これらの変更により、Go言語の crypto/x509 パッケージは、Windows環境においてSGC証明書を適切に処理できるようになり、同時にコードベースの品質も向上しました。

コアとなるコードの変更箇所

主要な変更は src/pkg/crypto/x509/root_windows.gosrc/pkg/syscall/ztypes_windows.go の2つのファイルにあります。

src/pkg/crypto/x509/root_windows.go

  • 新しい関数の追加:
    • extractSimpleChain(simpleChain **syscall.CertSimpleChain, count int) (chain []*Certificate, err error)
    • checkChainTrustStatus(c *Certificate, chainCtx *syscall.CertChainContext) error
    • checkChainSSLServerPolicy(c *Certificate, chainCtx *syscall.CertChainContext, opts *VerifyOptions) error
  • systemVerify 関数の変更:
    • para.RequestedUsage.Type の設定ロジックが変更され、SGC OIDが追加されました。
    • 以前 systemVerify 関数内に直接記述されていた証明書チェーンの信頼ステータスチェックとSSLサーバーポリシーチェックのロジックが、新しく作成された checkChainTrustStatuscheckChainSSLServerPolicy 関数への呼び出しに置き換えられました。
    • 証明書チェーンの抽出ロジックも extractSimpleChain 関数に移動されました。

src/pkg/syscall/ztypes_windows.go

  • 新しいOIDの定義:
    • OID_SERVER_GATED_CRYPTO = []byte("1.3.6.1.4.1.311.10.3.3\\x00")
    • OID_SGC_NETSCAPE = []byte("2.16.840.1.113730.4.1\\x00")

コアとなるコードの解説

src/pkg/crypto/x509/root_windows.go の変更点

systemVerify 関数の変更

// systemVerify is like Verify, except that it uses CryptoAPI calls
// to build certificate chains and verify them.
func (c *Certificate) systemVerify(opts *VerifyOptions) (chains [][]*Certificate, err error) {
	// ... (省略) ...

	para := new(syscall.CertChainPara)
	para.Size = uint32(unsafe.Sizeof(*para))

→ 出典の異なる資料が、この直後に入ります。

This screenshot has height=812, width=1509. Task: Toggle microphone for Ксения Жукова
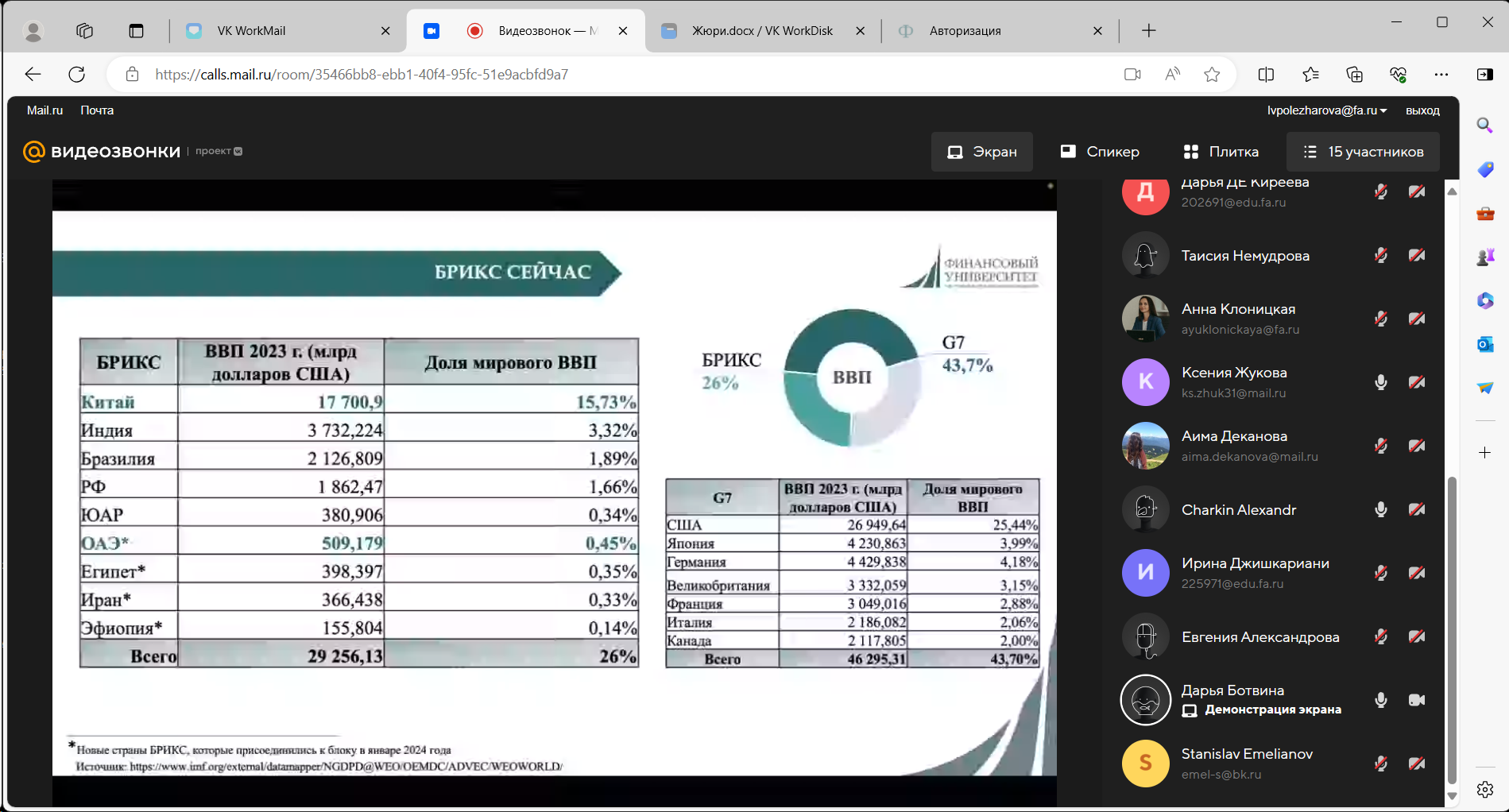click(x=1381, y=382)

	// If there's a DNSName set in opts, assume we're verifying
	// a certificate from a TLS server.
	if hasDNSName {
		oids := []*byte{
			&syscall.OID_PKIX_KP_SERVER_AUTH[0],
			// Both IE and Chrome allow certificates with
			// Server Gated Crypto as well. Some certificates
			// in the wild require them.
			&syscall.OID_SERVER_GATED_CRYPTO[0],
			&syscall.OID_SGC_NETSCAPE[0],
		}
		para.RequestedUsage.Type = syscall.USAGE_MATCH_TYPE_OR // ここが変更点
		para.RequestedUsage.Usage.Length = uint32(len(oids))
		para.RequestedUsage.Usage.UsageIdentifiers = &oids[0]
	} else {
		para.RequestedUsage.Type = syscall.USAGE_MATCH_TYPE_AND
		para.RequestedUsage.Usage.Length = 0
		para.RequestedUsage.Usage.UsageIdentifiers = nil
	}

	// ... (省略) ...

	err = checkChainTrustStatus(c, chainCtx) // 新しい関数呼び出し
	if err != nil {
		return nil, err
	}

	if hasDNSName {
		err = checkChainSSLServerPolicy(c, chainCtx, opts) // 新しい関数呼び出し
		if err != nil {
			return nil, err
		}
	}

	chain, err := extractSimpleChain(chainCtx.Chains, int(chainCtx.ChainCount)) // 新しい関数呼び出し
	if err != nil {
		return nil, err
	}

	chains = append(chains, chain)

	return chains, nil
}

この変更により、systemVerify 関数は、DNS名が指定されている場合に、サーバー認証 (OID_PKIX_KP_SERVER_AUTH) に加えて、Server Gated Crypto (OID_SERVER_GATED_CRYPTO および OID_SGC_NETSCAPE) のOIDも証明書の要求された使用法として考慮するようになりました。USAGE_MATCH_TYPE_OR を使用することで、これらのOIDのいずれかが存在すれば検証が続行されます。また、複雑な検証ロジックが checkChainTrustStatus, checkChainSSLServerPolicy, extractSimpleChain の各関数に委譲され、systemVerify の役割がより明確になりました。

新しい補助関数

  • extractSimpleChain: この関数は、Windows CryptoAPIが返す syscall.CertSimpleChain 構造体から、Go言語の x509.Certificate オブジェクトのリストを抽出します。unsafe.Pointer を使用してCの構造体からGoのスライスに変換し、各証明書のバイトデータをコピーして ParseCertificate で解析しています。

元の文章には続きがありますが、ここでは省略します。